Committee: Disarmament and International Security Committee
Topic 1: Banning the development, possession and use of Chemical Weapons
Chemical Weapons are designed to injure and eventually kill civilians and soldiers. Chemical weapons have no mercy on innocent children, agriculture and livestock, causing severe damage to sources of food of local people and causing long-lasting effects. These weapons date back to 600 BC, when water supplies were poisoned, all the way to the recent 2017 chemical attack in Syria.
The first successful attempt to ban the usage of chemical weapons was made after the horrific scenes of the consequences of the usage of chemical weapons after World War 1. The 1925 Geneva Protocol, signed by 196 States, prohibited “the use in war of asphyxiating, poisonous or other gases, and of all analogous liquids, materials or devices”. Even though it banned the usage of chemical weapons, the 1925 document failed to address the production, storage, testing, and transfer of the forbidden weapons.
After World War 2, number of attempts took place in order to go further with ban of chemical weapons. The latest and the most successful was the Chemical Weapons Convention (CWC), formally Convention on the Prohibition of the Development, Production, Stockpiling and Use of Chemical Weapons and on Their Destruction. The aim of CWC is total chemical weapons disarmament. Signatory states must destroy all their chemical weapons and their production facilities. As of January 2017, 69,059 of 72,524 (95%) metric tonnes of chemical agent have been verifiably destroyed. More than 57% (4.97 million) of chemical munitions and containers have been destroyed. Verification of the CWC is entrusted to the Organisation for the Prohibition of Chemical Weapons (OPCW), with its headquarters in The Hague. Pursuant to the Convention, inspections are regularly carried out on State Parties to verify compliance.
The main principles of Spain, as permanent members of the United nations, are the protection of peace and stability, the promotion of human rights and the creation of the necessary security conditions for the suitable development of people, institutions and State.
....
### Directions
According to the text on chemical weapons, where does the Organisation for the Prohibition of Chemical Weapons have its headquarters?
....
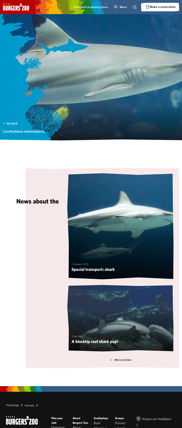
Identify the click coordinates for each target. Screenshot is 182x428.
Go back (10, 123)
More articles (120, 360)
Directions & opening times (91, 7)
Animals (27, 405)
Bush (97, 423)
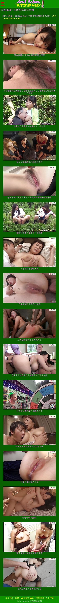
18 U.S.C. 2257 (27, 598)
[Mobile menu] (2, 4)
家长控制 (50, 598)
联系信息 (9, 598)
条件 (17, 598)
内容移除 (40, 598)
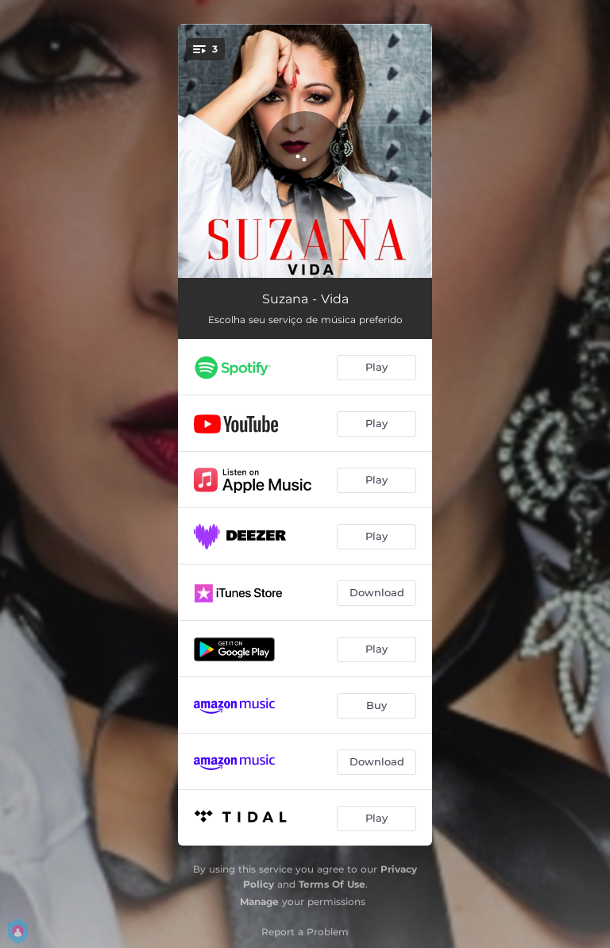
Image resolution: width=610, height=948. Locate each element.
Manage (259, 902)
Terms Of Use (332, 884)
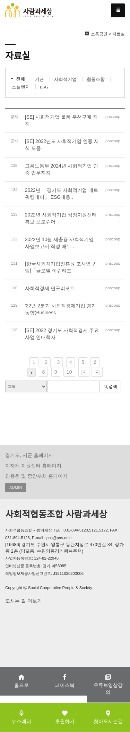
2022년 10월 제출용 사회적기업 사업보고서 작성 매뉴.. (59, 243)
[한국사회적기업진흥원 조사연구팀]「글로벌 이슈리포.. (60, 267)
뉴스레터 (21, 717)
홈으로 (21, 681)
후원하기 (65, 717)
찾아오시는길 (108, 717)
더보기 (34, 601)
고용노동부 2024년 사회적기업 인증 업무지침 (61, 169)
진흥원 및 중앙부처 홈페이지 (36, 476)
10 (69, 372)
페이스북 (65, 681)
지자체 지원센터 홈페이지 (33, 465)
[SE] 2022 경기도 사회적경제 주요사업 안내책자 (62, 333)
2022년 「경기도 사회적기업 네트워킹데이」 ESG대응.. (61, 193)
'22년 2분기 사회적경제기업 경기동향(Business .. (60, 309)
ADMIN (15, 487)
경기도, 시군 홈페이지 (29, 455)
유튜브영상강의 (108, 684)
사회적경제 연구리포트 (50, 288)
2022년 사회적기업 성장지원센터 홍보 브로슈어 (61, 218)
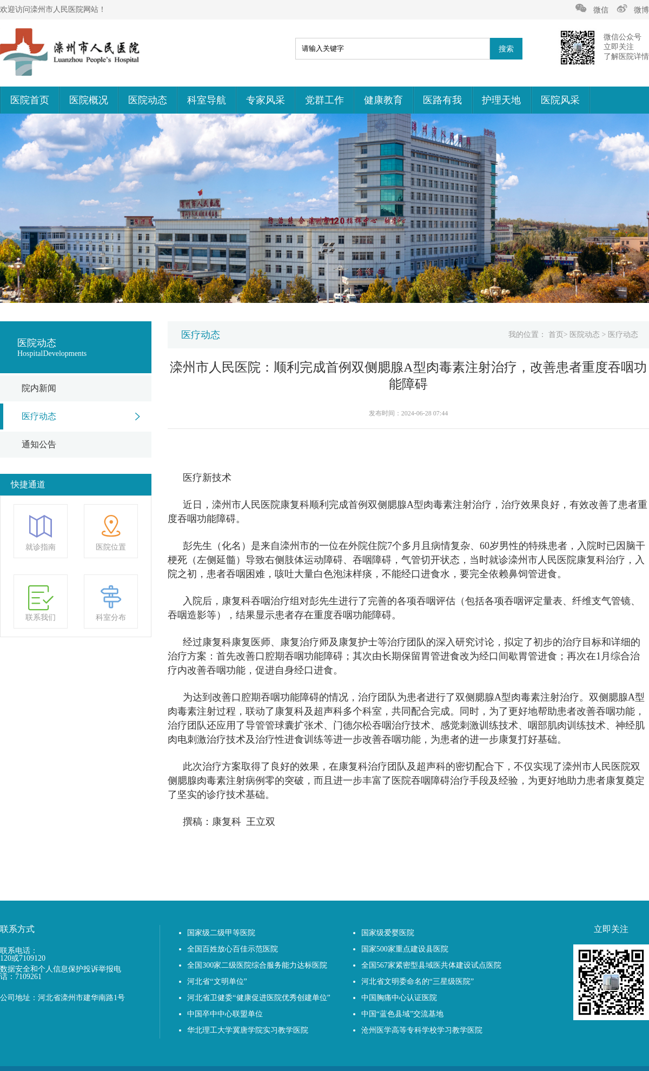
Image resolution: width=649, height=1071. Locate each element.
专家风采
....
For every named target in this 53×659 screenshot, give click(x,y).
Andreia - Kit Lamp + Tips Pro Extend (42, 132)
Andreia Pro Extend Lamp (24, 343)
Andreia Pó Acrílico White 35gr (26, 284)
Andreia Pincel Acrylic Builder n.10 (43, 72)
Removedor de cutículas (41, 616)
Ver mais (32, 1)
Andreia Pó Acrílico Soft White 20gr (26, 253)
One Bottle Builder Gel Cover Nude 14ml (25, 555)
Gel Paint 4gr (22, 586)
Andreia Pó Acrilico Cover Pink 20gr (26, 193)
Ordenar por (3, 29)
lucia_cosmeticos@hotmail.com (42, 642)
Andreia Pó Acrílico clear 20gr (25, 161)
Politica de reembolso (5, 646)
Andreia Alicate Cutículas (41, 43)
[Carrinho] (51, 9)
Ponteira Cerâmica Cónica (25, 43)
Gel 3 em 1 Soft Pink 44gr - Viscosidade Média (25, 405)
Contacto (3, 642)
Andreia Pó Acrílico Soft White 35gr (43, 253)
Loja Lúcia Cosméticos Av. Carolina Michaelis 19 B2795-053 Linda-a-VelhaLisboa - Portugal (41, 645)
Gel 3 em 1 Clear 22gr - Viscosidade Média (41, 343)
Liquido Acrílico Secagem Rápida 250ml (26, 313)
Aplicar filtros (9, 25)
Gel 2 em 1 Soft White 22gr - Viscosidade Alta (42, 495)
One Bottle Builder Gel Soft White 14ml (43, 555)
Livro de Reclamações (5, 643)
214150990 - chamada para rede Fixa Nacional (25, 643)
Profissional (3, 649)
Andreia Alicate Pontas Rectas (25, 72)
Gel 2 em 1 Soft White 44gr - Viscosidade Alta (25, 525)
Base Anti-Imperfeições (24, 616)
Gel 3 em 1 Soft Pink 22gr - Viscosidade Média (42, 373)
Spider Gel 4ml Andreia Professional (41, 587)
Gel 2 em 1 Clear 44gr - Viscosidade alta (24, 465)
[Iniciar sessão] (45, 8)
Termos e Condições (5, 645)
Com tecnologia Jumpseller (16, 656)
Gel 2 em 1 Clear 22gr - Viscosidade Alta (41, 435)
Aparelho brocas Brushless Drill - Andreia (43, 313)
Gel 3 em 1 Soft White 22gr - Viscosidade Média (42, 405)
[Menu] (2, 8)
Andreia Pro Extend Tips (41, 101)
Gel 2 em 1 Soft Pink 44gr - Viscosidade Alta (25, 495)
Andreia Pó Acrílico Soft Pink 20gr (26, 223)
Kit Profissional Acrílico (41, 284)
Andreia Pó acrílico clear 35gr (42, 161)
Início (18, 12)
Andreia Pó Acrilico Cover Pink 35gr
....
### Response to this task
The Hague